Click-target data
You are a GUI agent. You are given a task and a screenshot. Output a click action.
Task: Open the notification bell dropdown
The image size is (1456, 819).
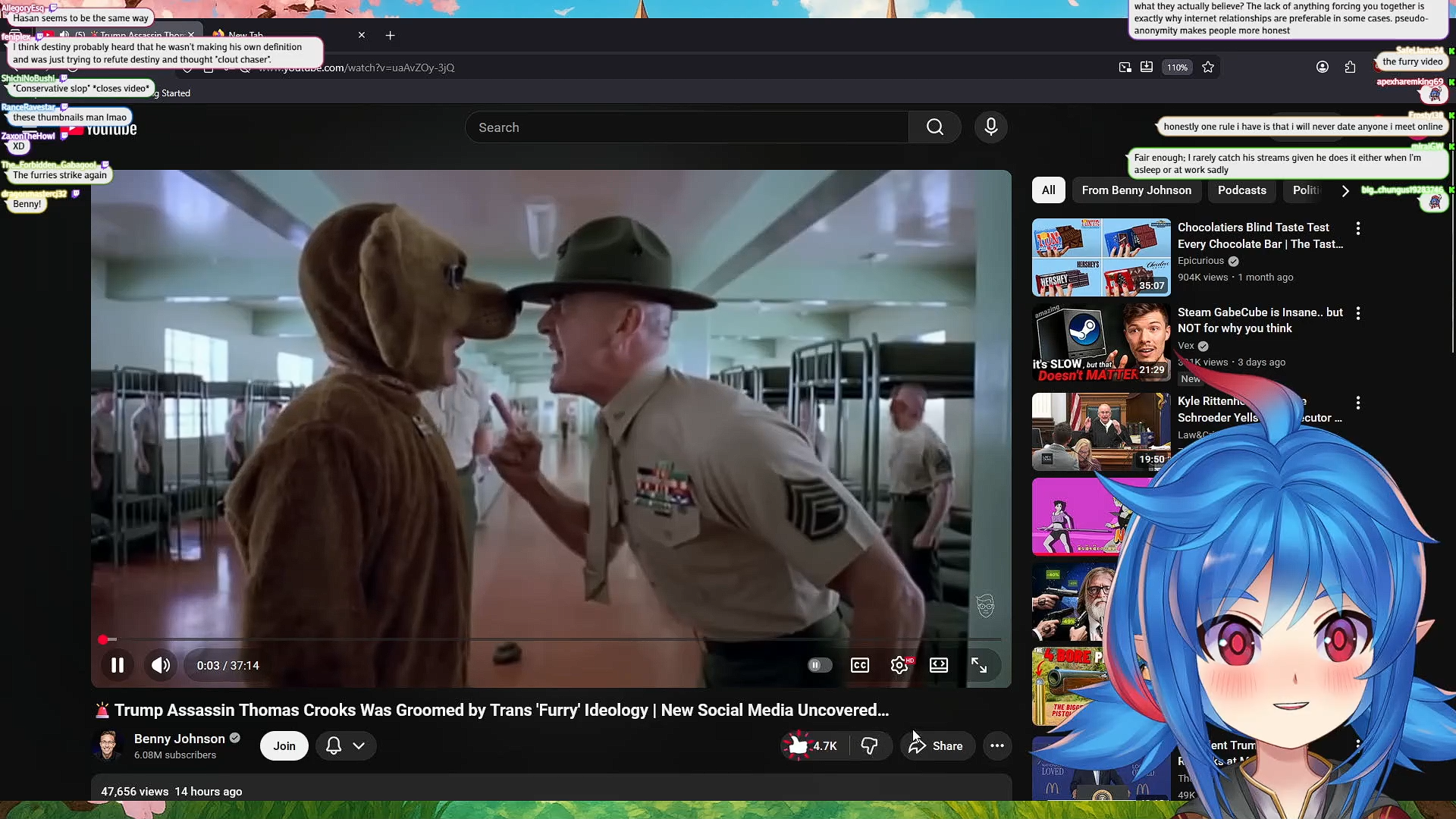click(x=345, y=746)
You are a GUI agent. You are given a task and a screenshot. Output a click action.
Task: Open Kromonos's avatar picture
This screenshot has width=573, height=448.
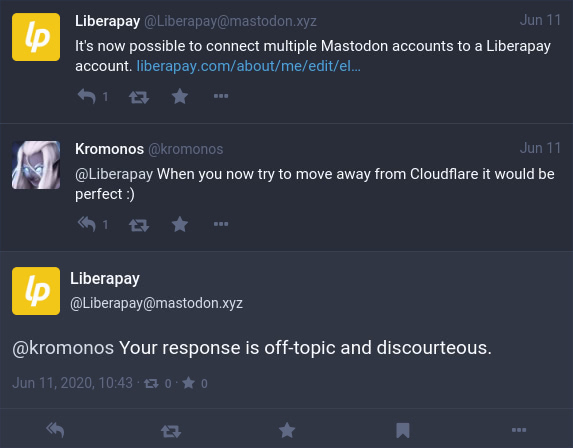[36, 165]
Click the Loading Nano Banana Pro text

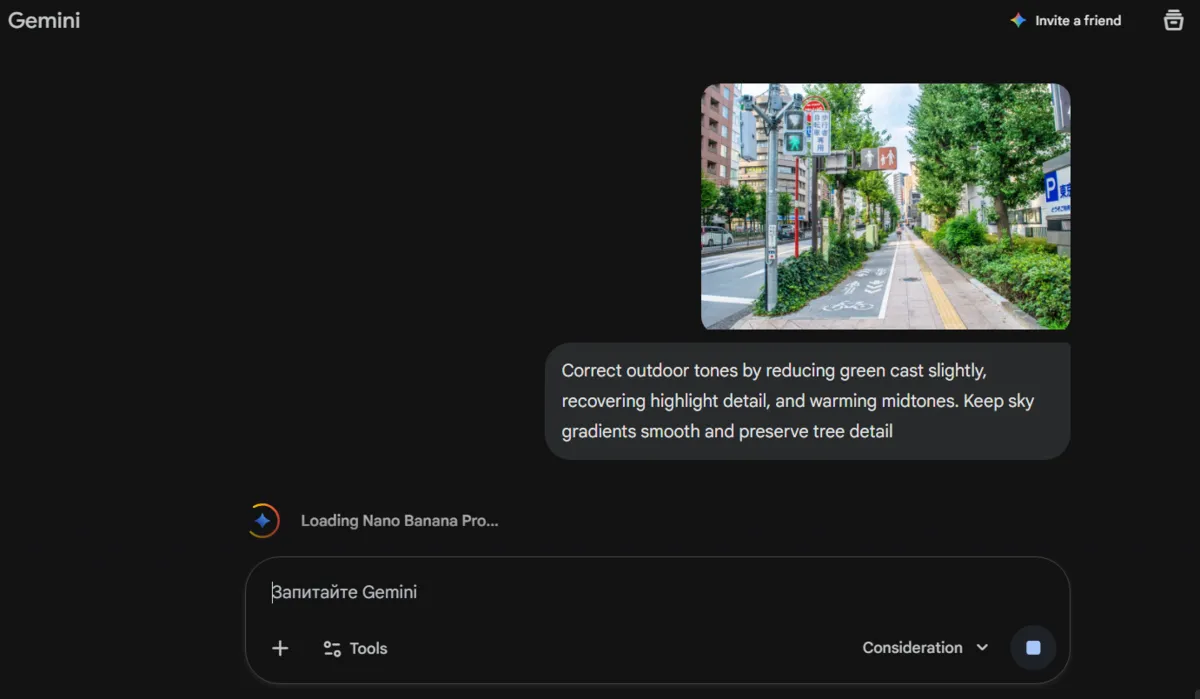tap(399, 520)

• Task brief:
Can you rescale the records above by writing out all their lines again, requests included, with each coordinate in the answers multiplied by 0.35 and rounded to a whole number (halves round up)? Leave the pictures out of your answer.

• Result below:
You are a GUI agent. You are given a task and a screenshot. Output a click action.
Task: Open the notification bell dropdown
The image size is (1456, 819).
click(x=121, y=261)
You are a GUI agent. You are given a task and a screenshot. Output a click action.
Task: Open Kromonos's avatar picture
This screenshot has width=573, height=448.
[13, 58]
Click the Loading Nano Banana Pro text

tap(140, 182)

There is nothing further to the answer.